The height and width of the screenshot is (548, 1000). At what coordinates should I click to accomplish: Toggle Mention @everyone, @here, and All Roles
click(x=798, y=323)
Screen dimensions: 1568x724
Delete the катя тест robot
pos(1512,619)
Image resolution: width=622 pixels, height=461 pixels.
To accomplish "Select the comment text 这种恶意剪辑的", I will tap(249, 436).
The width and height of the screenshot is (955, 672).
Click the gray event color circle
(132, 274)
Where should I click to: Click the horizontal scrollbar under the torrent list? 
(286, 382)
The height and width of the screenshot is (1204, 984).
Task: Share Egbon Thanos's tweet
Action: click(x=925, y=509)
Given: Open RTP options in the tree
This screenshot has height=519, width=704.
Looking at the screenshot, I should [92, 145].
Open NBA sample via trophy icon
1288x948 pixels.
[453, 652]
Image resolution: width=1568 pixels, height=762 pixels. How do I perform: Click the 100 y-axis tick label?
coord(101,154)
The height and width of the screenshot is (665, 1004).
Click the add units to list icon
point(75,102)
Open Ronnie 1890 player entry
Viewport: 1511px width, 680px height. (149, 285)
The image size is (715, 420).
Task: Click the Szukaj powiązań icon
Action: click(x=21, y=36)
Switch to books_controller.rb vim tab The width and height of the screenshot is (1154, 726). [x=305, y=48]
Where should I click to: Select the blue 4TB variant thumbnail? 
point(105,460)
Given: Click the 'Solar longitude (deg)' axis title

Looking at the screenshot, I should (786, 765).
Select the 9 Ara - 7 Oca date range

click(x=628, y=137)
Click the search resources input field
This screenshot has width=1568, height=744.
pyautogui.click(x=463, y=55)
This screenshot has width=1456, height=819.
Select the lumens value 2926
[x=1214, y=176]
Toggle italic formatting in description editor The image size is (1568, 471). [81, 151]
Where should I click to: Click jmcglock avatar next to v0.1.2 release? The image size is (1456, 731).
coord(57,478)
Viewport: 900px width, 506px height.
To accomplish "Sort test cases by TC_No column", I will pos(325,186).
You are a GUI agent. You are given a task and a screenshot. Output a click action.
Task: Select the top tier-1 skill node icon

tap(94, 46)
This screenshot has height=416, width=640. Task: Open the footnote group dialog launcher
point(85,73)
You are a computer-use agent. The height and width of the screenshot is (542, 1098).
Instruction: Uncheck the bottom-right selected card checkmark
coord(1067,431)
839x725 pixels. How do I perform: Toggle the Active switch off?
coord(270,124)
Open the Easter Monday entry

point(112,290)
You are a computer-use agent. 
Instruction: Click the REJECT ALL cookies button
::::
__Work to complete__.
Write the records above out again, exactly as they are.

__Answer to this task__.
The height and width of the screenshot is (548, 1000). At what coordinates should I click to accomplish: Toggle Mention @everyone, @here, and All Roles
click(x=798, y=323)
Screen dimensions: 1568x724
Delete the катя тест robot
pos(1512,619)
Image resolution: width=622 pixels, height=461 pixels.
To accomplish "Select the comment text 这种恶意剪辑的", I will tap(249, 436).
The width and height of the screenshot is (955, 672).
Click the gray event color circle
(132, 274)
Where should I click to: Click the horizontal scrollbar under the torrent list? 
(286, 382)
The height and width of the screenshot is (1204, 984).
Task: Share Egbon Thanos's tweet
Action: click(x=925, y=509)
Given: Open RTP options in the tree
This screenshot has height=519, width=704.
Looking at the screenshot, I should [92, 145].
Open NBA sample via trophy icon
1288x948 pixels.
[453, 652]
Image resolution: width=1568 pixels, height=762 pixels. How do I perform: Click the 100 y-axis tick label?
coord(101,154)
The height and width of the screenshot is (665, 1004).
Click the add units to list icon
point(75,102)
Open Ronnie 1890 player entry
Viewport: 1511px width, 680px height. (149, 285)
The image size is (715, 420).
Task: Click the Szukaj powiązań icon
Action: click(x=21, y=36)
Switch to books_controller.rb vim tab The width and height of the screenshot is (1154, 726). [x=305, y=48]
Where should I click to: Select the blue 4TB variant thumbnail? 
point(105,460)
Given: Click the 'Solar longitude (deg)' axis title

Looking at the screenshot, I should (786, 765).
Select the 9 Ara - 7 Oca date range

click(x=628, y=137)
Click the search resources input field
This screenshot has width=1568, height=744.
pyautogui.click(x=463, y=55)
This screenshot has width=1456, height=819.
Select the lumens value 2926
[x=1214, y=176]
Toggle italic formatting in description editor The image size is (1568, 471). [81, 151]
Where should I click to: Click jmcglock avatar next to v0.1.2 release? The image size is (1456, 731).
coord(57,478)
Viewport: 900px width, 506px height.
To accomplish "Sort test cases by TC_No column", I will pos(325,186).
You are a GUI agent. You are given a task and a screenshot. Output a click action.
Task: Select the top tier-1 skill node icon

tap(94, 46)
This screenshot has height=416, width=640. Task: Open the footnote group dialog launcher
point(85,73)
You are a computer-use agent. The height and width of the screenshot is (542, 1098).
Instruction: Uncheck the bottom-right selected card checkmark
coord(1067,431)
839x725 pixels. How do I perform: Toggle the Active switch off?
coord(270,124)
Open the Easter Monday entry

point(112,290)
You are a computer-use agent. 
Instruction: Click the REJECT ALL cookies button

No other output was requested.